All,
https://www.fireeye.com/blog/threat-research/2020/04/kerberos-tickets-on-lin...
Is this a security concern for the sssd version on RHEL7 & 8? I.e., if a hacker acquires root on one low-value asset, can move laterally to more high-value assets?
Spike White
Hi Spike,
The KCM module mentioned in article was introduced in SSSD 1.15.3 [1] Latest RHEL7 version is 7.9 with SSSD 1.16.5 Latest RHEL8 version is 8.3.0 with SSSD 2.3.0 Last RHEL7 version without KCM module implemented in SSSD was RHEL 7.3 with SSSD 1.14 RHEL8 uses KCM by default, where RHEL7 is using KEYRING by default. For more information about KCM in SSSD you can check KCM design documents [2].
Quoting the linked article: "With the right Kerberos tickets, it is possible to move laterally to the rest of the Active Directory domain. If a privileged user authenticates to a compromised Linux system (such as a Domain Admin) and leaves a ticket behind, it would be possible to steal that user's ticket and obtain privileged rights in the Active Directory domain."
I would say that no matter if KCM is used or not, if the attacker has root access to the machine which is part of the domain this is already a security concern. Using tools described in article it is possible to decrypt KCM disk cache and extract access tokens. If a privileged user will authenticate on a machine controlled by the attacker his access tokens will be stolen. Restrictive access policies inside the domain can make reusing those stolen tokens harder for attacker.
[1] https://sssd.io/docs/users/relnotes/notes_1_15_3 [2] https://sssd.io/docs/design_pages/kcm.html
Best regards, Pawel
On Sat, Mar 20, 2021 at 4:06 AM Spike White spikewhitetx@gmail.com wrote:
All,
https://www.fireeye.com/blog/threat-research/2020/04/kerberos-tickets-on-lin...
Is this a security concern for the sssd version on RHEL7 & 8? I.e., if a hacker acquires root on one low-value asset, can move laterally to more high-value assets?

DATA SECTION:
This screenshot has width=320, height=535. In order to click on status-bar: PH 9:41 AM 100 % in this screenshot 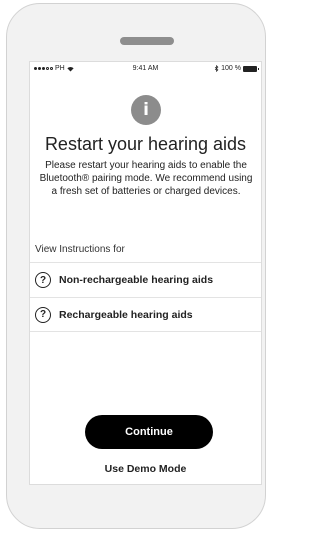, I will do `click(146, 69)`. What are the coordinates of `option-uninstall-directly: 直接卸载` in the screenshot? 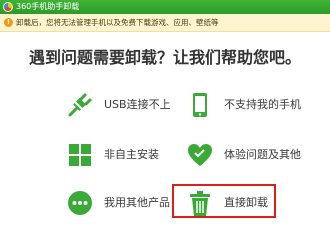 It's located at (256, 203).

TRY IT: Return the part of the SSSD email thread above from "Quoting the linked" to "harder for attacker.", copied word for word.

RESULT BELOW:
Quoting the linked article: "With the right Kerberos tickets, it is possible to move laterally to the rest of the Active Directory domain. If a privileged user authenticates to a compromised Linux system (such as a Domain Admin) and leaves a ticket behind, it would be possible to steal that user's ticket and obtain privileged rights in the Active Directory domain."
I would say that no matter if KCM is used or not, if the attacker has root access to the machine which is part of the domain this is already a security concern. Using tools described in article it is possible to decrypt KCM disk cache and extract access tokens. If a privileged user will authenticate on a machine controlled by the attacker his access tokens will be stolen. Restrictive access policies inside the domain can make reusing those stolen tokens harder for attacker.